Christian Maeder wrote:
>
>
> Isaac Dupree wrote:
>> In class Integral, divMod has a default in terms of quotRem.
>> (quot,rem,div,mod all have defaults as the both-function they're part
>> of.)  I'm sure divMod is more natural than quotRem to implement for some
>> types... so why doesn't quotRem have a default in terms of divMod? it
>> has no default! Then the "minimal to implement" will change from
>> (toInteger and quotRem) to (toInteger and (quotRem or divMod)).
>>
>> Isaac
>
> while I don't care if quotRem or divMod should be implemented. I oppose
> to give both default implementations in terms of the other.
>
> Already for the class Eq either == or /= must be defined, with the
> unpleasant effect that an empty instance like:
>
>   instance Eq T
>
> leads to a loop (when == or /= is called on elements of type T).
>
> The empty instance does not even raise a warning about unimplemented
> methods (since the default definition is used).
>
> I'd rather prefer to remove /= as method of Eq.

I second that this is a problem. However, I think that compilers are perfectly justified in replacing nontermination with a runtime error(i.e. exception - the generalization of a call to "error"), and also generating warnings when it's unimplemented class methods, and we could solve it that way. I don't know how hard it is to detect automatically that two default definitions produce a useless loop... if that's too hard, possibly some explicit annotation in the code could be done (Already there is an informal convention of saying exactly what methods must be implemented, so that should be formalize-able...). I _think_ that for Eq and my Integral proposal, GHC's strictness analyser is quite up to the task.

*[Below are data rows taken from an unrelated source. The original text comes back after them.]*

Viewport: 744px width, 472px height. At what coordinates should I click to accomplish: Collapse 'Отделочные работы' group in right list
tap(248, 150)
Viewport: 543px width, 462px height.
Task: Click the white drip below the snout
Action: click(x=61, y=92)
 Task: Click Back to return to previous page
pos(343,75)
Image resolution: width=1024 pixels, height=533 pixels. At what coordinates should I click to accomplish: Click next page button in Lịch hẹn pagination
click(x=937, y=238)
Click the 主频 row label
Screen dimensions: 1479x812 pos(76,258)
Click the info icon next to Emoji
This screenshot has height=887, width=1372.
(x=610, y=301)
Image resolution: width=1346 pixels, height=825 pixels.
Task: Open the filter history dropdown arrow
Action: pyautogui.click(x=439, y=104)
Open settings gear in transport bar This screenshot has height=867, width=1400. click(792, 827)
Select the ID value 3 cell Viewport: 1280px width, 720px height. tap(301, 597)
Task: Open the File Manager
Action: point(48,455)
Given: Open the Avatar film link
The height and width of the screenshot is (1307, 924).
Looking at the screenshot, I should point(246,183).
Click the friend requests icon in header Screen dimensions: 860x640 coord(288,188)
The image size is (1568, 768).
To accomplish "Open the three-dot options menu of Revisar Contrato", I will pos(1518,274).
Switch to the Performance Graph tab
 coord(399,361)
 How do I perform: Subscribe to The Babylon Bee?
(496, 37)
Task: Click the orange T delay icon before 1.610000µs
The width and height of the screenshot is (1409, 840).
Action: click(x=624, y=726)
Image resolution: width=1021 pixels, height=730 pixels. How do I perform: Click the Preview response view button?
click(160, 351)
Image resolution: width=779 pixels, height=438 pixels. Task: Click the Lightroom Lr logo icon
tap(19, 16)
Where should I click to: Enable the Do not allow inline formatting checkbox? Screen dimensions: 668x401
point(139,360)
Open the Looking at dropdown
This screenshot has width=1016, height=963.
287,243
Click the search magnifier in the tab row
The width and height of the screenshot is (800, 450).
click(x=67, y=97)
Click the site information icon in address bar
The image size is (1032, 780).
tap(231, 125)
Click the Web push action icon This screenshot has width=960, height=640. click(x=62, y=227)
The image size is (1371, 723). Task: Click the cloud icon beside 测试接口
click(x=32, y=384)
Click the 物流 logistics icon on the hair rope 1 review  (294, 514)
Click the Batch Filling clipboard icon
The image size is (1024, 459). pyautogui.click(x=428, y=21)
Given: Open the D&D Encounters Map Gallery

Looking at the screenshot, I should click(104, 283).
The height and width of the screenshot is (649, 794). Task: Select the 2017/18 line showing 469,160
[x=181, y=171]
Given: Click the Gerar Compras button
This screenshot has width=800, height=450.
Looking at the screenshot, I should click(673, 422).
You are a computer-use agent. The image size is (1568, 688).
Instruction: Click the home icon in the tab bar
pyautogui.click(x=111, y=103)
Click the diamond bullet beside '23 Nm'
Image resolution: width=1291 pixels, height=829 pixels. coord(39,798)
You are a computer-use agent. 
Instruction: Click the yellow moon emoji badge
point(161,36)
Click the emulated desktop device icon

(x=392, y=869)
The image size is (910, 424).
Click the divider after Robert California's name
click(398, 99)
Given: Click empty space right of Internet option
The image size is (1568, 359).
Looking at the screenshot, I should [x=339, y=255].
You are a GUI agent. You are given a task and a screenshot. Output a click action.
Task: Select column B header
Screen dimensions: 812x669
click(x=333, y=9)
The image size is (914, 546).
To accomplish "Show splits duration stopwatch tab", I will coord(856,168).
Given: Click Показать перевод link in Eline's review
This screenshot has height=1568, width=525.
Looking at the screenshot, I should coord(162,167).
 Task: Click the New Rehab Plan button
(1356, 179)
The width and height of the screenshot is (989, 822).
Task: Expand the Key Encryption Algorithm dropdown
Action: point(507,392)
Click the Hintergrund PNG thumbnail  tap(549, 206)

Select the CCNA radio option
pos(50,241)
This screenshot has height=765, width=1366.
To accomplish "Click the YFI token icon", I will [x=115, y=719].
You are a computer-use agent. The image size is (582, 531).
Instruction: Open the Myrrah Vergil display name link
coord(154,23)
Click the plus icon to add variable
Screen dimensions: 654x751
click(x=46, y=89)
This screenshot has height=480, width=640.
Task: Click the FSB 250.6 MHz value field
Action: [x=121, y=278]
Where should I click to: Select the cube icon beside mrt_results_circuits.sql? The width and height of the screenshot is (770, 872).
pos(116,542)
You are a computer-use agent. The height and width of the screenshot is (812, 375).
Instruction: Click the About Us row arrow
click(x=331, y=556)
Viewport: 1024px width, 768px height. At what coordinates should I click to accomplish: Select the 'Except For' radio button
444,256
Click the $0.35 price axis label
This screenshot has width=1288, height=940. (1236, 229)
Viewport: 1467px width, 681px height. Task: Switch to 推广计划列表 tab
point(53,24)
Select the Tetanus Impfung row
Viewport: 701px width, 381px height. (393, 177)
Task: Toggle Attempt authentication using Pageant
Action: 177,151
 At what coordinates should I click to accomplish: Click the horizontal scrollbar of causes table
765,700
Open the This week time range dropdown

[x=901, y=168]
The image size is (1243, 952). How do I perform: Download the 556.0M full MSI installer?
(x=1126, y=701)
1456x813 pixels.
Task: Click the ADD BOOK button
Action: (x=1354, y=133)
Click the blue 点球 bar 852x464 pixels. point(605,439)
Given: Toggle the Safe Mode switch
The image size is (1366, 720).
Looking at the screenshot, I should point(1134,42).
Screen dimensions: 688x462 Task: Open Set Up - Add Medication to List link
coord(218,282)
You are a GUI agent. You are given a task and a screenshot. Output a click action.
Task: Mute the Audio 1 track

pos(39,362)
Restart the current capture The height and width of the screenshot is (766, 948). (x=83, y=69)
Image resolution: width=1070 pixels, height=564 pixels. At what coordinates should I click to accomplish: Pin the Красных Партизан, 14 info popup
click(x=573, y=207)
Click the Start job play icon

In general, what do we think about replacing certain nontermination with an exception, particularly by the compiler's detection? GHC already does it very unreliably with the <<loop>> low-level thunk something-or-other.... It might be interesting to see how many spurious warnings would be generated, if GHC also generated a warning for each - i.e. is nontermination ever intentionally used as a _|_ normally?